Si dice che non bisogna mai rinnegare ciò che si è. Non è saggio né tantomeno positivo per il proprio karma. Sì, quella strana sensazione stile leone in gabbia, quel prurito che sale ricordandoti che, forse, stai dimenticandoti di qualcosa. Far finta di nulla non solo ci farà venire l’orticaria ma rischia poi di farci fingere (e magari credere) di essere qualcos’altro, ciò che non si è.
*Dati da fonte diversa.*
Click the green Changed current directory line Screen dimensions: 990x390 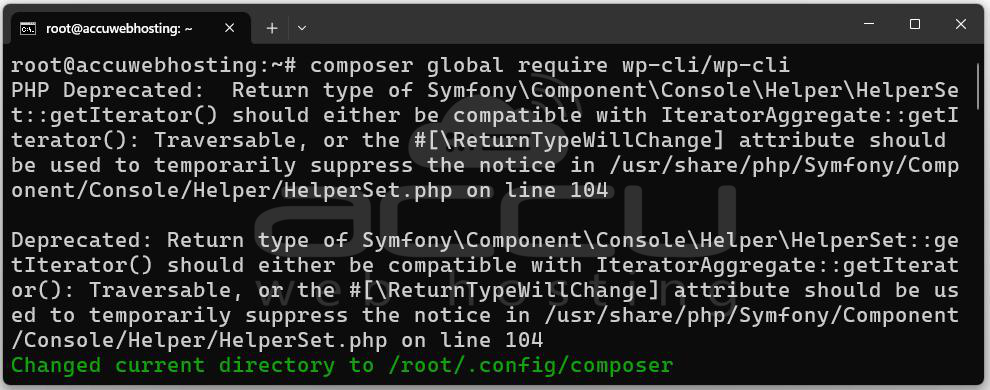point(342,365)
Sembrerà strano, ma non è sempre facile capire la propria natura, guardarsi allo specchio e riconoscersi senza indugi. È molto più semplice a volte capire cosa non si è. Beh, diciamo che con gli anni questa seconda parte l’ho chiarita: non sono una persona a cui piacciono le etichette e i giudizi facili. Sì, quelli lanciati dai piedistalli e che con tanta “spocchia” professano verità assolute, mascherando quella spinta polemica che tanto sa di click baiting. Le verità che così spesso ritrovo negli articoli di Domenico Naso.

Mi era già bastato (e avanzato) il suo articolo sugli influencer, una sterile polemica travestita da crociata, tanto sterile da far invidia alla campagna del Fertility day. Sì, una gara a chi ce l’ha più lungo, ostentando etica, professionalità, “ma i giornalisti”. Avete presente, no?
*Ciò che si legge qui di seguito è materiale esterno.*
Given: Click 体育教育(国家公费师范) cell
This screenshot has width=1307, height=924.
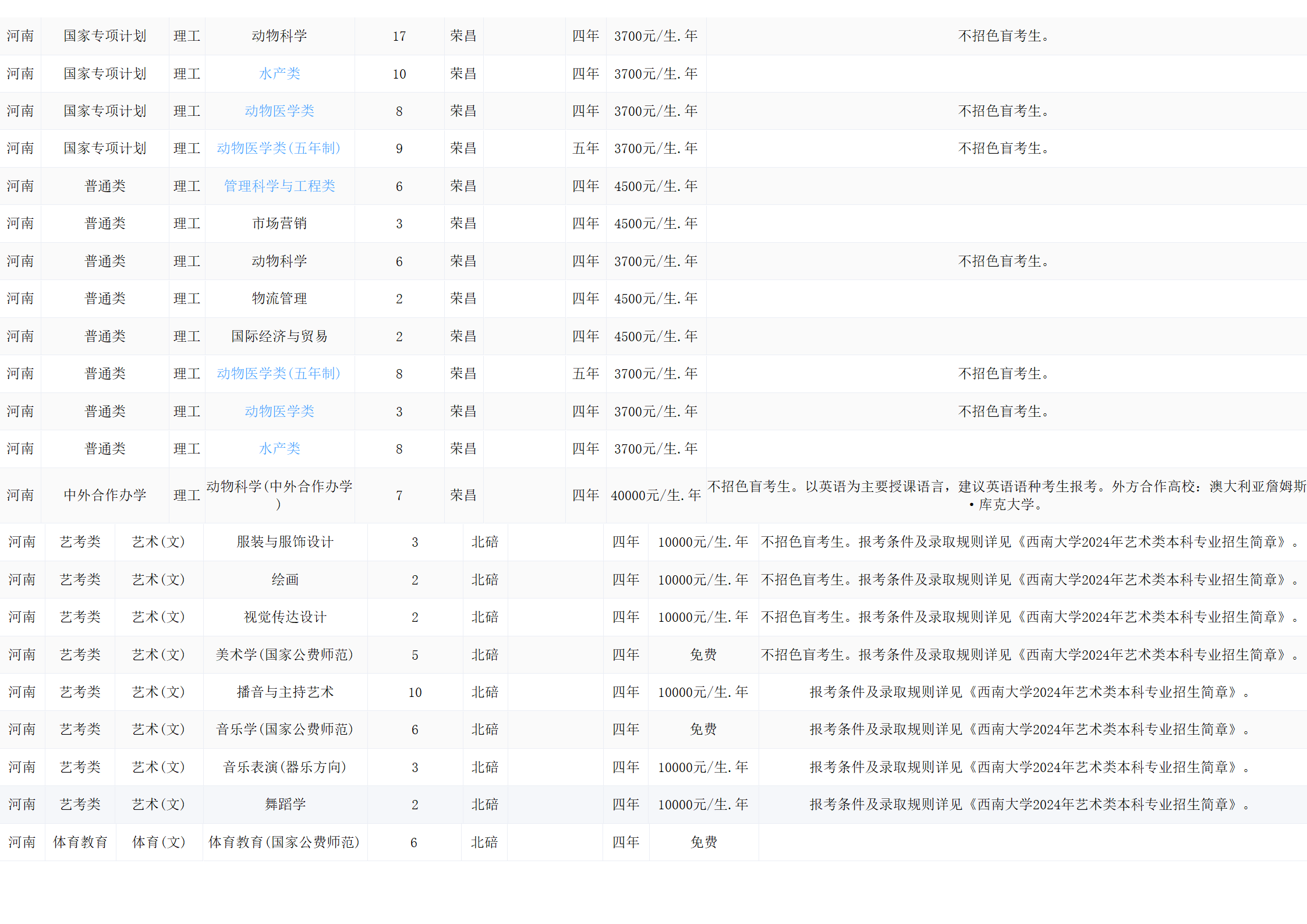Looking at the screenshot, I should [284, 842].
Mi continuo a ripromettere di non prestare attenzione e non farmi rovinare le giornate da queste tematiche profonde come un bicchiere d’acqua (vuoto), ma il News Feed di Facebook sembra proprio non voler rispettare questa mia volontà. Qualche giorno fa mi ha regalato un’altra perla del buon Naso: Giocare a SuperMario fa di te un idraulico ad honorem? No. E scrivere su Facebook non fa di te uno scrittore. Il post, ops, articolo, partiva da una verità incontrovertibile, la scrittura non è facile e non è quindi per tutti. E grazie al cazzo. Anche fare il falegname, il panettiere non è facile. Ci voleva Naso per scoprire che ogni lavoro necessita di sensibilità e di inclinazione.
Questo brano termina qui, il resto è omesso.